[DO THIS] Write out the following entries again, swapping every "GUI agent" for "screen agent" and leaving everything else unchanged.

[DATASET ROWS]
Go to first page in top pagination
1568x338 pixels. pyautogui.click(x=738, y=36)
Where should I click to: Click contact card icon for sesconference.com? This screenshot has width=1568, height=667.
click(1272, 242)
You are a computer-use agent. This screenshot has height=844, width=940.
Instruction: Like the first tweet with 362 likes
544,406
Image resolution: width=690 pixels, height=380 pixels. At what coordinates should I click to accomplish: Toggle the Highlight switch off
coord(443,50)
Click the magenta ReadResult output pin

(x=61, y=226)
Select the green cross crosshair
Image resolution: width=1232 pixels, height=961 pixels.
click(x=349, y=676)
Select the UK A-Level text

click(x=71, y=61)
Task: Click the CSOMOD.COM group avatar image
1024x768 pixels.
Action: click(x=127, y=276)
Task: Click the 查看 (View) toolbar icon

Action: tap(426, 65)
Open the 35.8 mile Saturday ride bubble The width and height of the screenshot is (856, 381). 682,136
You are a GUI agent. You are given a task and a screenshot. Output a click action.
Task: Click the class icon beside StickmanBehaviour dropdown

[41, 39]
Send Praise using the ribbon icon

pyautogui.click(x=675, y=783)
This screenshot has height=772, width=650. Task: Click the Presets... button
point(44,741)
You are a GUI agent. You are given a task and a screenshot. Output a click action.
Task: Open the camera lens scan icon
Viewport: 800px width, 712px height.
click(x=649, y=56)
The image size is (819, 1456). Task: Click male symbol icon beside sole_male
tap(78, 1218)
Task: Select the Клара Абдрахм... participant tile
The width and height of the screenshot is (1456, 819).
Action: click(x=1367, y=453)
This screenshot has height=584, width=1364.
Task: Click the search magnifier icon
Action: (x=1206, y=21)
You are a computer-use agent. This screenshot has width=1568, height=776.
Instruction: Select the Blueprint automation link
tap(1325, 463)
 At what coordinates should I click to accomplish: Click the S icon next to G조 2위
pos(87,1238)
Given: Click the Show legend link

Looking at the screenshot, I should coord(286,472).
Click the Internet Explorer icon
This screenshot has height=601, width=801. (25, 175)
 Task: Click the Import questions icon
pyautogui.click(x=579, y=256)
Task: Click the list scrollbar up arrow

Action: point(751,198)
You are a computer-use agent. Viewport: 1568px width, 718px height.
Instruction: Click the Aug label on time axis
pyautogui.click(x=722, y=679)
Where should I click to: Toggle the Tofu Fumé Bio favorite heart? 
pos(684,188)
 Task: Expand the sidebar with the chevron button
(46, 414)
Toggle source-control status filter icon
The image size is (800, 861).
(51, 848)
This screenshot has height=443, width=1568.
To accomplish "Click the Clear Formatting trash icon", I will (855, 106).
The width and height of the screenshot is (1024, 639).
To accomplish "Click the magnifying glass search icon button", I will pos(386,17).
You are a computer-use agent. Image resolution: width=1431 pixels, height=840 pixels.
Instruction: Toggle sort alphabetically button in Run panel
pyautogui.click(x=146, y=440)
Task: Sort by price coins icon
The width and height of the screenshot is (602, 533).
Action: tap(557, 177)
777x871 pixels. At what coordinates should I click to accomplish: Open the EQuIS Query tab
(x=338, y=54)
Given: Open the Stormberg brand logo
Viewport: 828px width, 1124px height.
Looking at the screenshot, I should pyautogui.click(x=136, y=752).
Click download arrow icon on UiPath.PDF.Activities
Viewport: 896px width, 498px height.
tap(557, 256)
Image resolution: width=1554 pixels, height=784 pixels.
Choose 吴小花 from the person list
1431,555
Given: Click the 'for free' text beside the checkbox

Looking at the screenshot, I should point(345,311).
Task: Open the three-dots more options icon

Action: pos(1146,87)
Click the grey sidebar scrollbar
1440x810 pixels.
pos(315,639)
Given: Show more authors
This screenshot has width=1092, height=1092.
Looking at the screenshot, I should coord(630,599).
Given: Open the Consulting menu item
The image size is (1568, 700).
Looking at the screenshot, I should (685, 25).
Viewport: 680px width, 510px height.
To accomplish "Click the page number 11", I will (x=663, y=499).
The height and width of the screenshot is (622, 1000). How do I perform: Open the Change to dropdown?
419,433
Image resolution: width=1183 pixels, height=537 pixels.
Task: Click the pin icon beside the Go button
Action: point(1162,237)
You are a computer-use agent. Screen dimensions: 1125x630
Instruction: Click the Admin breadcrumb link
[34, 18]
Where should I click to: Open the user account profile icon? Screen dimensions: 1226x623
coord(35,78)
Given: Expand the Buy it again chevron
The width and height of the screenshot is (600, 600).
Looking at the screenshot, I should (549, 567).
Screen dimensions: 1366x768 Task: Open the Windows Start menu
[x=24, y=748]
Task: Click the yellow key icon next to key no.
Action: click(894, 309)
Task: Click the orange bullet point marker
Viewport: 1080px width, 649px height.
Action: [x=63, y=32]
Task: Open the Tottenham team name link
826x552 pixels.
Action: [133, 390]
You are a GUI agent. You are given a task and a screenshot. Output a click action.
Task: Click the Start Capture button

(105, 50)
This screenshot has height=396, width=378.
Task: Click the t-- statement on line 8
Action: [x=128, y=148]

[EXPECTED ANSWER]
Go to first page in top pagination
1568x338 pixels. pyautogui.click(x=738, y=36)
Where should I click to: Click contact card icon for sesconference.com? This screenshot has width=1568, height=667.
click(1272, 242)
You are a computer-use agent. This screenshot has height=844, width=940.
Instruction: Like the first tweet with 362 likes
544,406
Image resolution: width=690 pixels, height=380 pixels. At what coordinates should I click to accomplish: Toggle the Highlight switch off
coord(443,50)
Click the magenta ReadResult output pin

(x=61, y=226)
Select the green cross crosshair
Image resolution: width=1232 pixels, height=961 pixels.
click(x=349, y=676)
Select the UK A-Level text

click(x=71, y=61)
Task: Click the CSOMOD.COM group avatar image
1024x768 pixels.
Action: click(x=127, y=276)
Task: Click the 查看 (View) toolbar icon

Action: tap(426, 65)
Open the 35.8 mile Saturday ride bubble The width and height of the screenshot is (856, 381). 682,136
You are a screen agent. You are given a task and a screenshot. Output a click action.
Task: Click the class icon beside StickmanBehaviour dropdown

[41, 39]
Send Praise using the ribbon icon

pyautogui.click(x=675, y=783)
This screenshot has height=772, width=650. Task: Click the Presets... button
point(44,741)
You are a screen agent. You are given a task and a screenshot. Output a click action.
Task: Open the camera lens scan icon
Viewport: 800px width, 712px height.
click(x=649, y=56)
The image size is (819, 1456). Task: Click male symbol icon beside sole_male
tap(78, 1218)
Task: Select the Клара Абдрахм... participant tile
The width and height of the screenshot is (1456, 819).
Action: click(x=1367, y=453)
This screenshot has height=584, width=1364.
Task: Click the search magnifier icon
Action: (x=1206, y=21)
You are a computer-use agent. This screenshot has width=1568, height=776.
Instruction: Select the Blueprint automation link
tap(1325, 463)
 At what coordinates should I click to accomplish: Click the S icon next to G조 2위
pos(87,1238)
Given: Click the Show legend link

Looking at the screenshot, I should coord(286,472).
Click the Internet Explorer icon
This screenshot has height=601, width=801. (25, 175)
 Task: Click the Import questions icon
pyautogui.click(x=579, y=256)
Task: Click the list scrollbar up arrow

Action: point(751,198)
You are a computer-use agent. Viewport: 1568px width, 718px height.
Instruction: Click the Aug label on time axis
pyautogui.click(x=722, y=679)
Where should I click to: Toggle the Tofu Fumé Bio favorite heart? 
pos(684,188)
 Task: Expand the sidebar with the chevron button
(46, 414)
Toggle source-control status filter icon
The image size is (800, 861).
(51, 848)
This screenshot has height=443, width=1568.
To accomplish "Click the Clear Formatting trash icon", I will (855, 106).
The width and height of the screenshot is (1024, 639).
To accomplish "Click the magnifying glass search icon button", I will pos(386,17).
You are a computer-use agent. Image resolution: width=1431 pixels, height=840 pixels.
Instruction: Toggle sort alphabetically button in Run panel
pyautogui.click(x=146, y=440)
Task: Sort by price coins icon
The width and height of the screenshot is (602, 533).
Action: tap(557, 177)
777x871 pixels. At what coordinates should I click to accomplish: Open the EQuIS Query tab
(x=338, y=54)
Given: Open the Stormberg brand logo
Viewport: 828px width, 1124px height.
Looking at the screenshot, I should pyautogui.click(x=136, y=752).
Click download arrow icon on UiPath.PDF.Activities
Viewport: 896px width, 498px height.
tap(557, 256)
Image resolution: width=1554 pixels, height=784 pixels.
Choose 吴小花 from the person list
1431,555
Given: Click the 'for free' text beside the checkbox

Looking at the screenshot, I should point(345,311).
Task: Open the three-dots more options icon

Action: pos(1146,87)
Click the grey sidebar scrollbar
1440x810 pixels.
pos(315,639)
Given: Show more authors
This screenshot has width=1092, height=1092.
Looking at the screenshot, I should coord(630,599).
Given: Open the Consulting menu item
The image size is (1568, 700).
Looking at the screenshot, I should (685, 25).
Viewport: 680px width, 510px height.
To accomplish "Click the page number 11", I will (x=663, y=499).
The height and width of the screenshot is (622, 1000). How do I perform: Open the Change to dropdown?
419,433
Image resolution: width=1183 pixels, height=537 pixels.
Task: Click the pin icon beside the Go button
Action: point(1162,237)
You are a computer-use agent. Screen dimensions: 1125x630
Instruction: Click the Admin breadcrumb link
[34, 18]
Where should I click to: Open the user account profile icon? Screen dimensions: 1226x623
coord(35,78)
Given: Expand the Buy it again chevron
The width and height of the screenshot is (600, 600).
Looking at the screenshot, I should (549, 567).
Screen dimensions: 1366x768 Task: Open the Windows Start menu
[x=24, y=748]
Task: Click the yellow key icon next to key no.
Action: click(894, 309)
Task: Click the orange bullet point marker
Viewport: 1080px width, 649px height.
Action: [x=63, y=32]
Task: Open the Tottenham team name link
826x552 pixels.
Action: [133, 390]
You are a screen agent. You are given a task and a screenshot. Output a click action.
Task: Click the Start Capture button

(105, 50)
This screenshot has height=396, width=378.
Task: Click the t-- statement on line 8
Action: [x=128, y=148]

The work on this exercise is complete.